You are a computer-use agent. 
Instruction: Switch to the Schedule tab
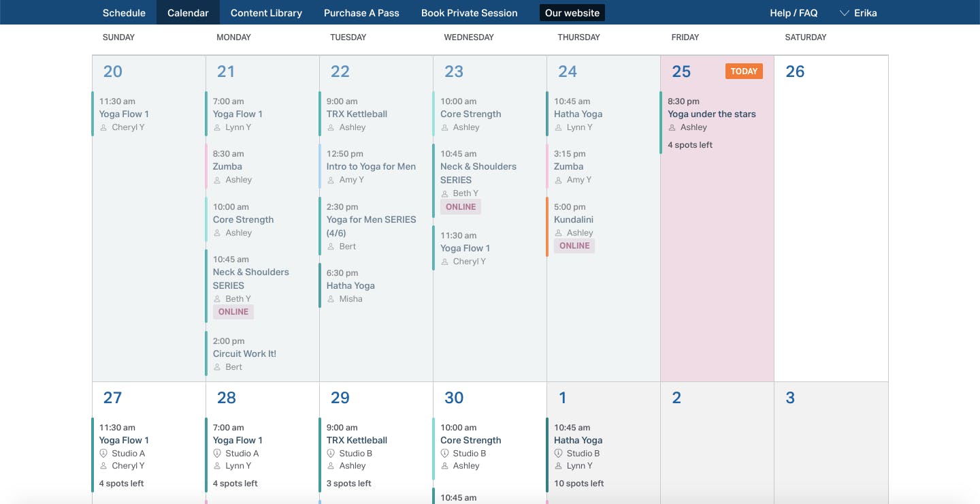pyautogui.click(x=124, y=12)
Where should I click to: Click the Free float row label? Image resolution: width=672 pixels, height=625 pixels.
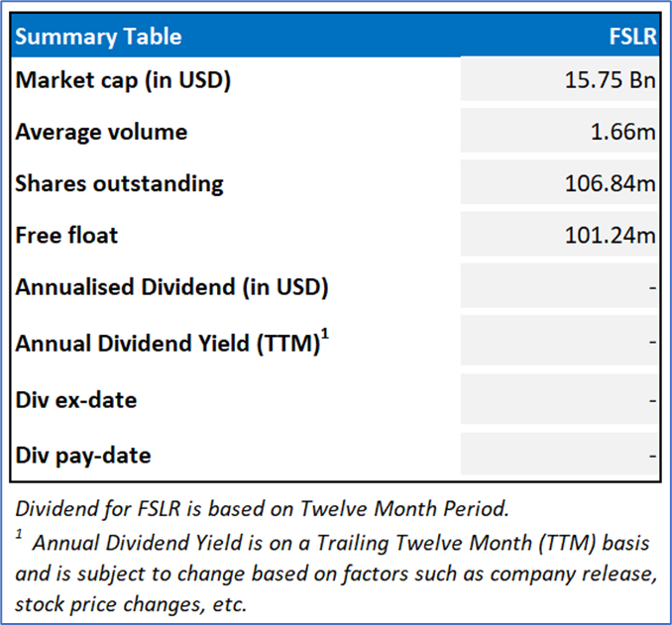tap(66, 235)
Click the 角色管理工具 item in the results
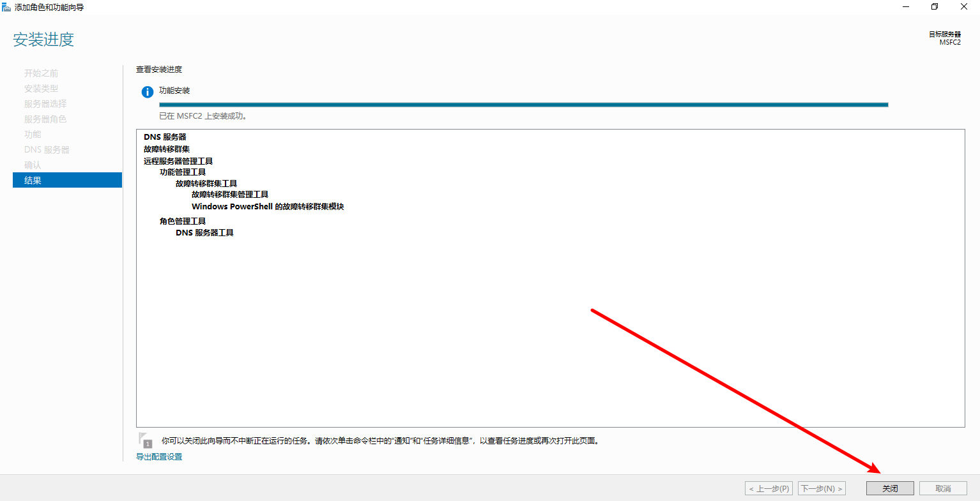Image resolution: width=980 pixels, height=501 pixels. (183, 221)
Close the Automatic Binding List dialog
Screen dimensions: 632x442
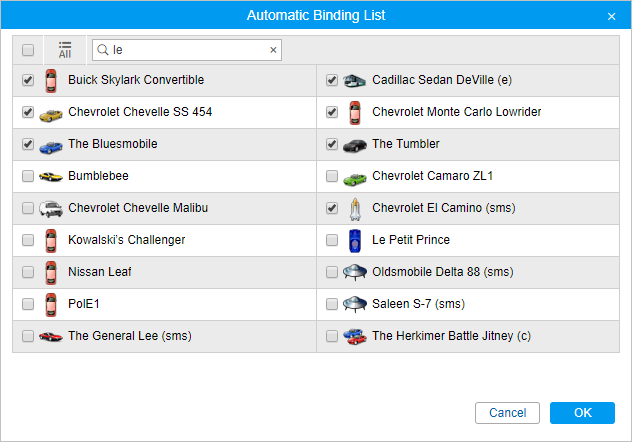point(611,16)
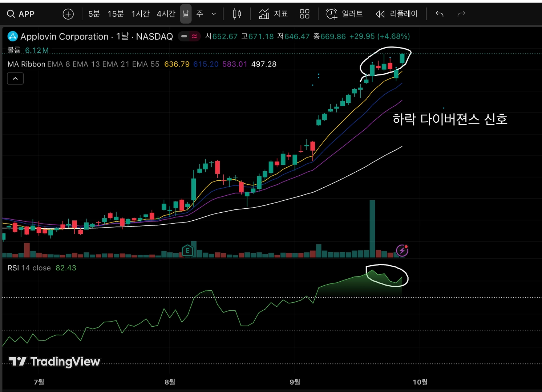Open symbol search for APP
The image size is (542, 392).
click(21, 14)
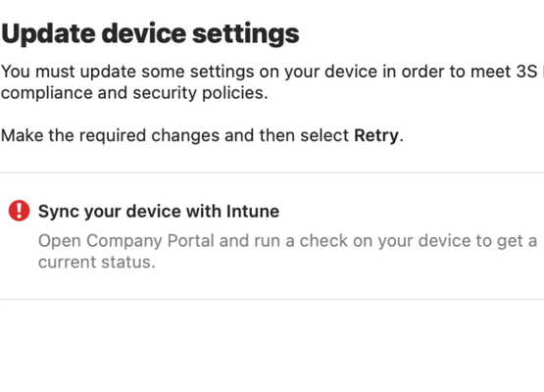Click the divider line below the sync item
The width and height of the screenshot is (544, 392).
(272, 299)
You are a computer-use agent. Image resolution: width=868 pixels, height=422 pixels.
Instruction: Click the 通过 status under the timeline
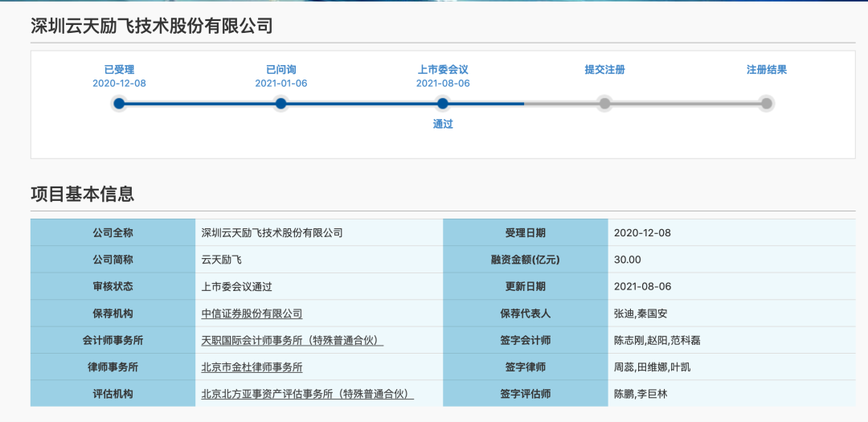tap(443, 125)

_WHAT IS EXPECTED:_
Once the pictures are set aside, restate the remaining data above exactly.

_ANSWER TO THIS PROBLEM:_
You are a computer-use agent. 
Instruction: Switch to the Schedule tab
pyautogui.click(x=124, y=12)
Where should I click to: Click the Free float row label? Image resolution: width=672 pixels, height=625 pixels.
tap(66, 235)
Click the 角色管理工具 item in the results
Image resolution: width=980 pixels, height=501 pixels. (183, 221)
Close the Automatic Binding List dialog
Screen dimensions: 632x442
point(611,16)
Open symbol search for APP
The image size is (542, 392).
click(21, 14)
Click the divider line below the sync item
The width and height of the screenshot is (544, 392).
(272, 299)
You are a computer-use agent. Image resolution: width=868 pixels, height=422 pixels.
Instruction: Click the 通过 status under the timeline
tap(443, 125)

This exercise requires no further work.